Math Biosci. 2025 Jan 2:109373. doi: 10.1016/j.mbs.2024.109373. Online ahead of print.

Abstract

The COVID-19 pandemic has presented unprecedented challenges worldwide, necessitating effective modelling approaches to understand and control its transmission dynamics. In this study, we propose a novel approach that integrates asymptomatic and super-spreader individuals in a single compartmental model. We highlight the advantages of utilizing incommensurate fractional order derivatives in ordinary differential equations, including increased flexibility in capturing disease dynamics and refined memory effects in the transmission process.

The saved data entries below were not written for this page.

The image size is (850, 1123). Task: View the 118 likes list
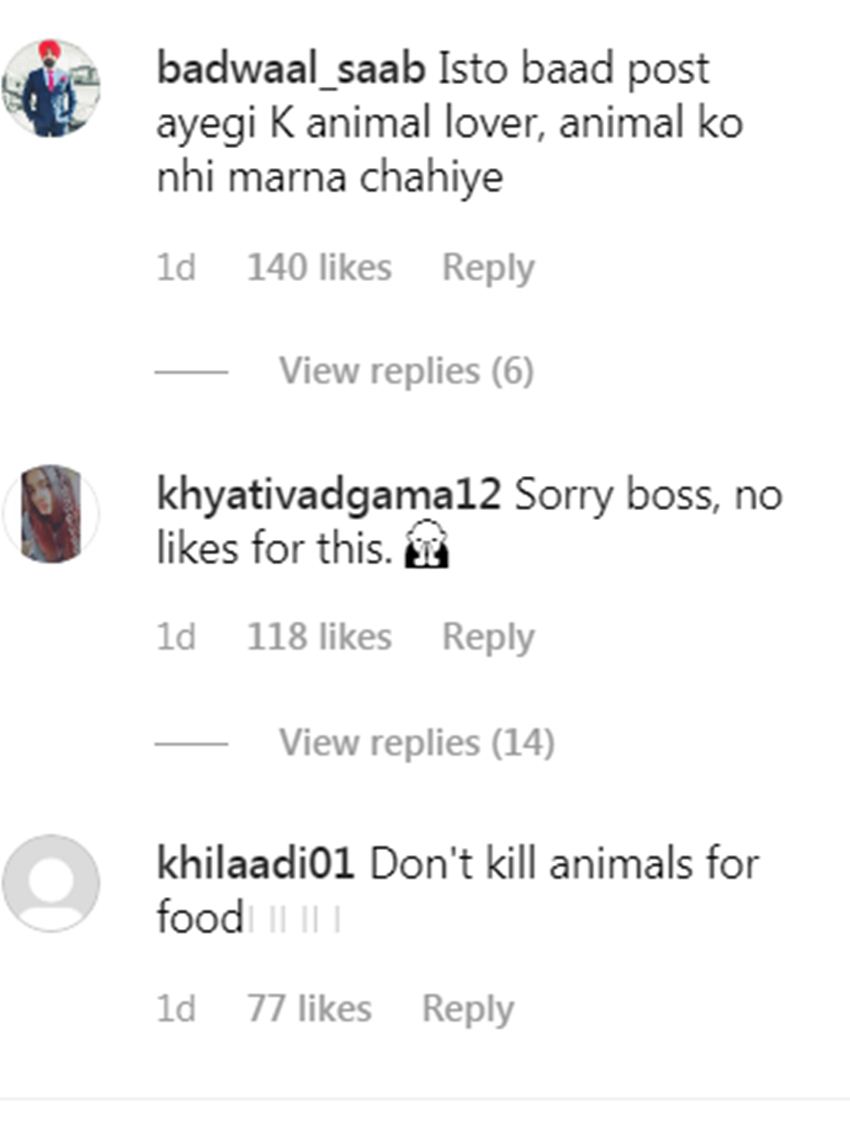click(319, 637)
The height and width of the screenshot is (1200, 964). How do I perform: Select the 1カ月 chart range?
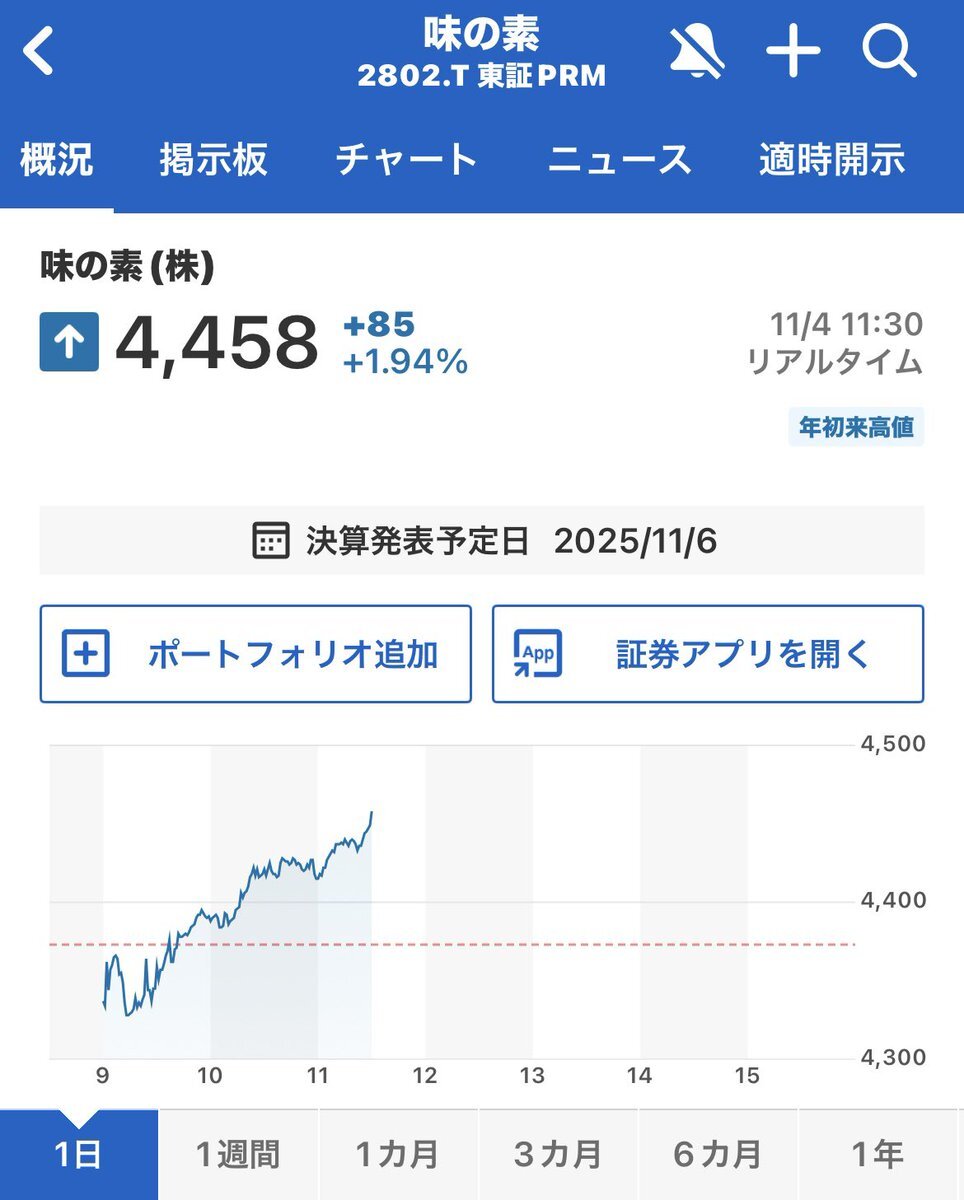tap(397, 1155)
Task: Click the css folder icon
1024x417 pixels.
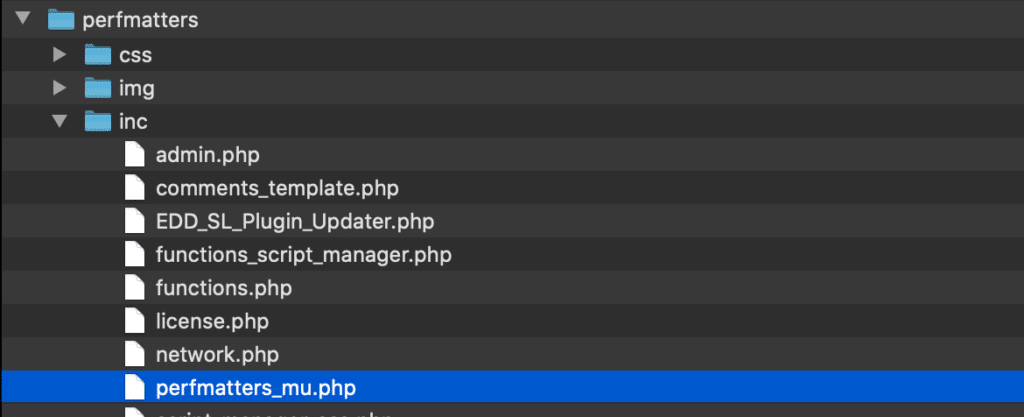Action: pos(98,54)
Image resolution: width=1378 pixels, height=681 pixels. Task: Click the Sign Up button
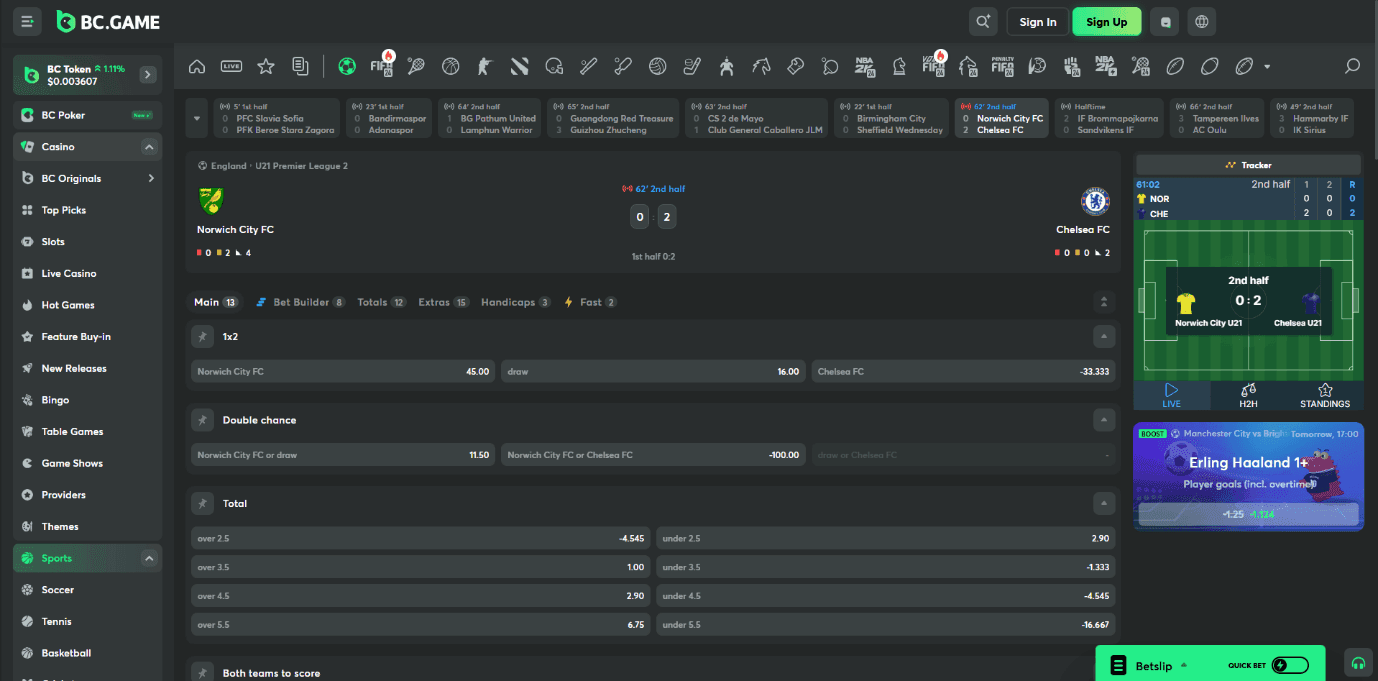1106,22
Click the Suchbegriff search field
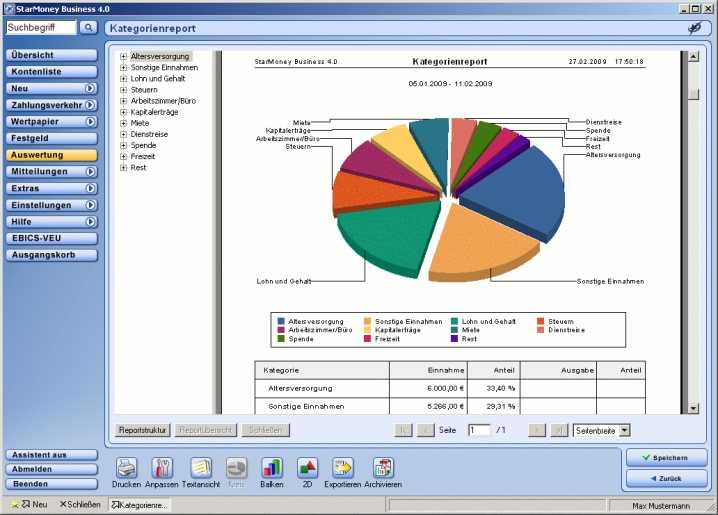The width and height of the screenshot is (718, 515). 40,28
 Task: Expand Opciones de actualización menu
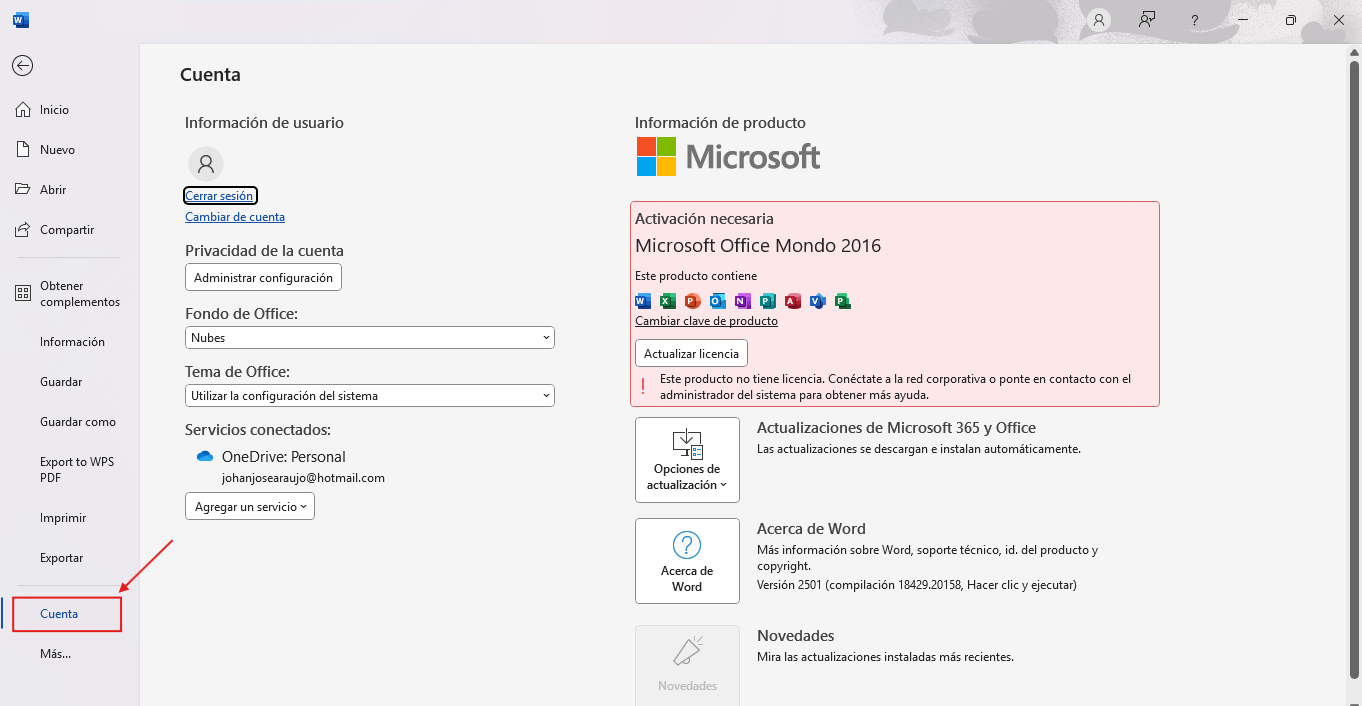(x=687, y=460)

We conduct a qualitative analysis of our proposed model, which involves determining the basic reproduction number and analysing the disease-free equilibrium's stability. By fitting the proposed model with real data from Portugal and comparing it with existing models, we demonstrate that the incorporation of supplementary population classes and fractional derivatives significantly improves the model's goodness of fit. Sensitivity analysis further provides valuable insights for designing effective strategies to mitigate the spread of the virus.

Keywords: Asymptomatic individuals; COVID-19; Incommensurate fractional differential equations; Mathematical modelling; Super-spreaders.